Records shown Block Start
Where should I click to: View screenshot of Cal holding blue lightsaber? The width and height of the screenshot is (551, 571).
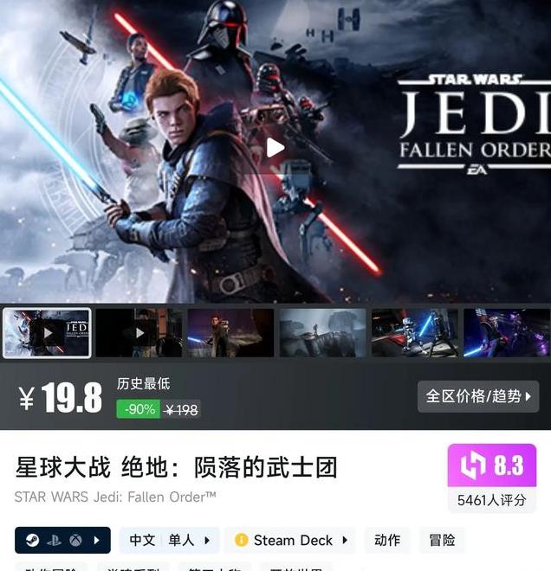pyautogui.click(x=230, y=333)
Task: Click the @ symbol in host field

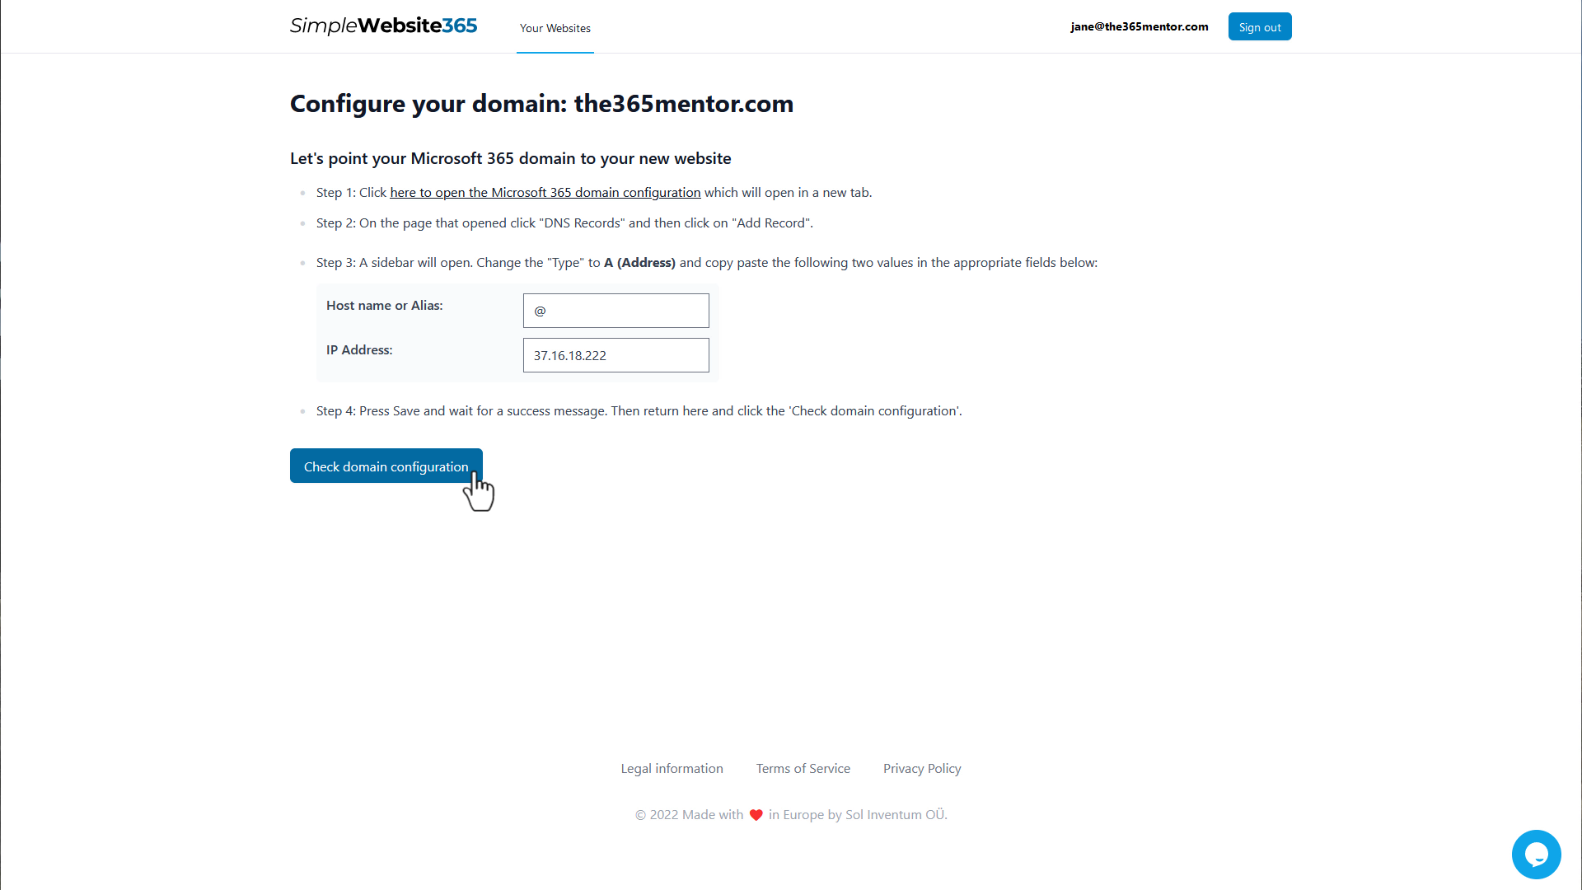Action: [x=540, y=310]
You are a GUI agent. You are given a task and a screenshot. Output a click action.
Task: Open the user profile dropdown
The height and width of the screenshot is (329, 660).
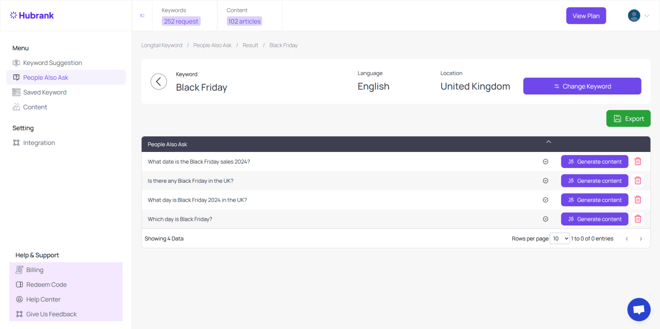(x=639, y=16)
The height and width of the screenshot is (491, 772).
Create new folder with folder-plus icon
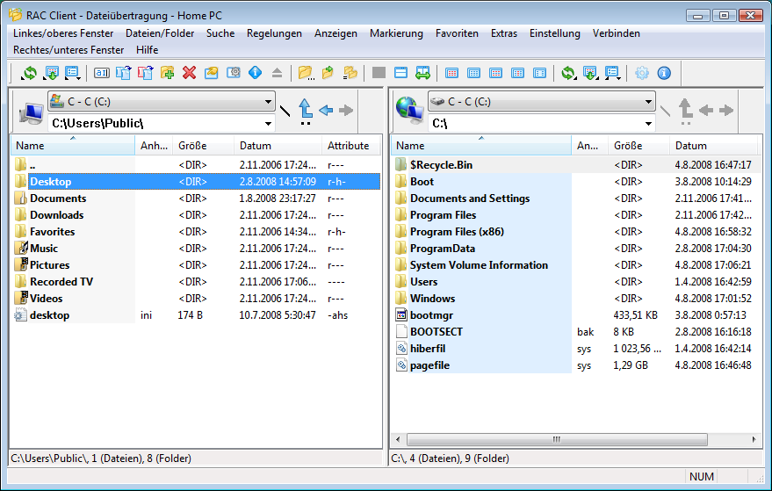pyautogui.click(x=167, y=73)
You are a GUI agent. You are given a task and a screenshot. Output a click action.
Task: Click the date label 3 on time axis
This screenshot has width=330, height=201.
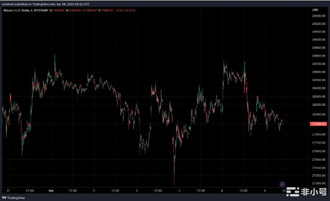pos(137,189)
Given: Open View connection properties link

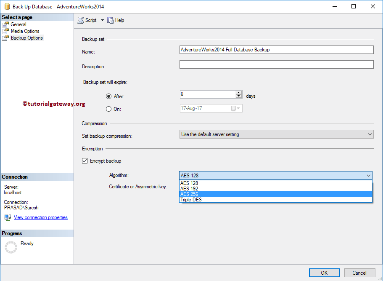Looking at the screenshot, I should (x=40, y=217).
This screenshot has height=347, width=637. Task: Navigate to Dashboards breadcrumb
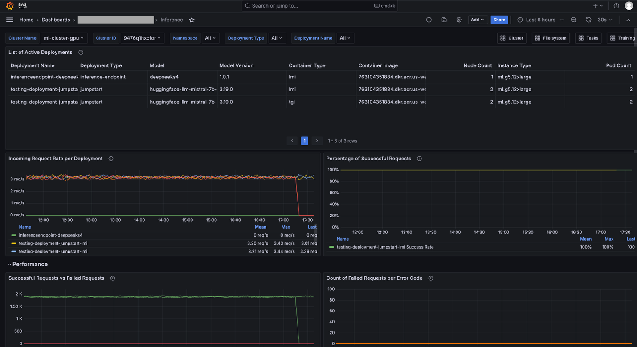click(x=56, y=20)
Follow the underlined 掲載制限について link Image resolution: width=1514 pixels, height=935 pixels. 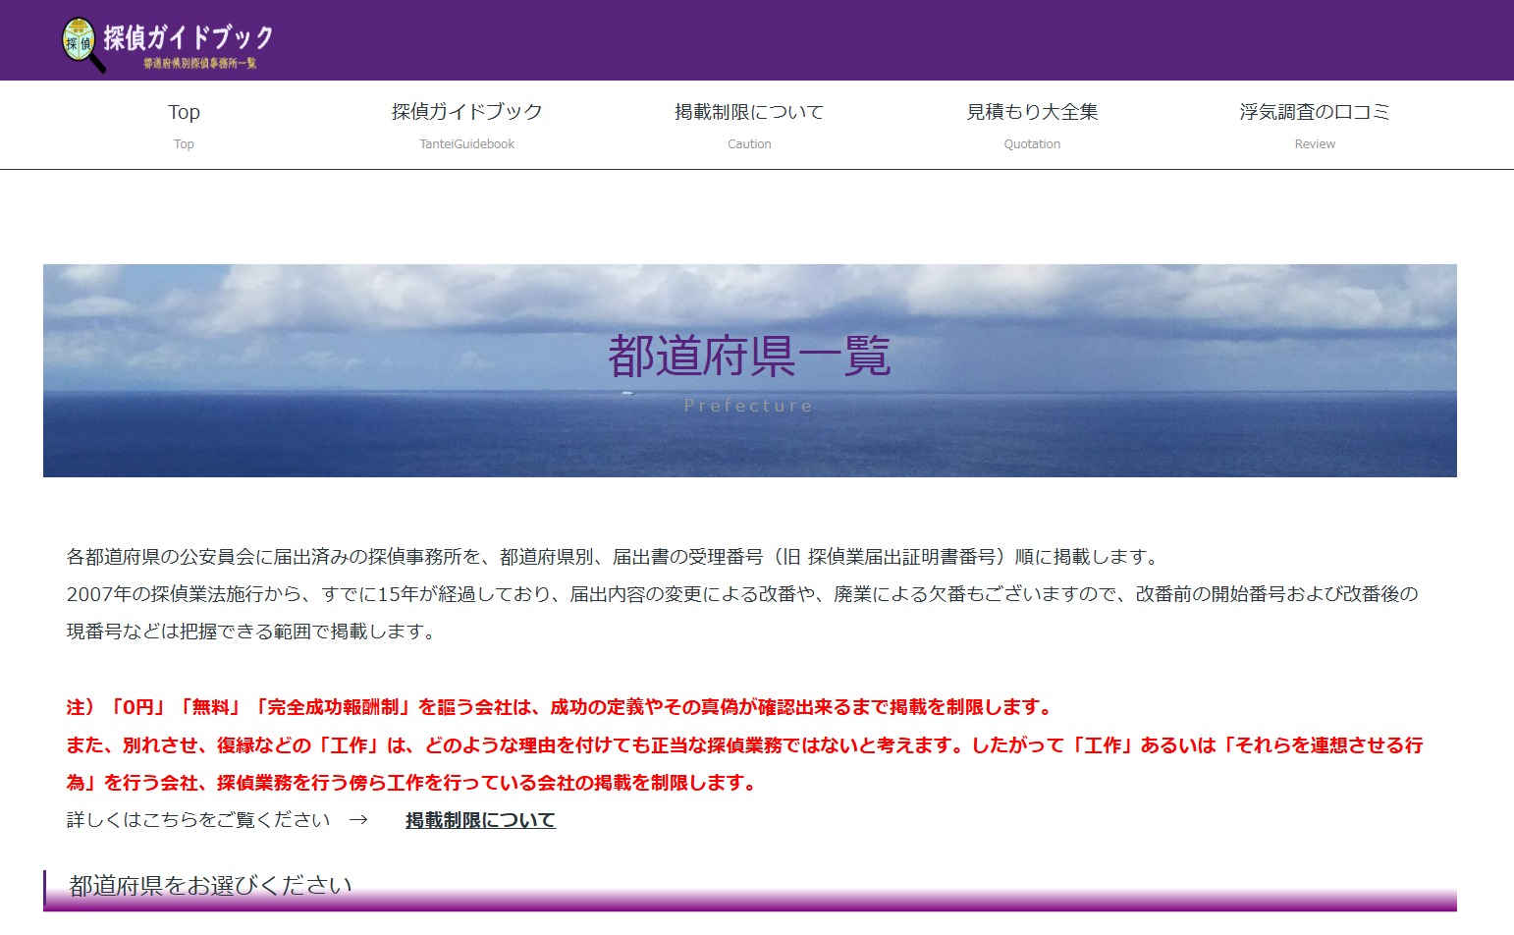pyautogui.click(x=480, y=820)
Records shown Block End
To do: The line holding "The height and width of the screenshot is (329, 660)." starts the copy and the line holding "Task: Click the date label 3 on time axis" ends it. Repeat those two lines above and all between them exactly, leaving out pictures.

The answer:
The height and width of the screenshot is (329, 660).
(x=639, y=16)
The height and width of the screenshot is (491, 772).
Create new folder with folder-plus icon
pyautogui.click(x=167, y=73)
You are a GUI agent. You are given a task and a screenshot. Output a click action.
Task: Click the date label 3 on time axis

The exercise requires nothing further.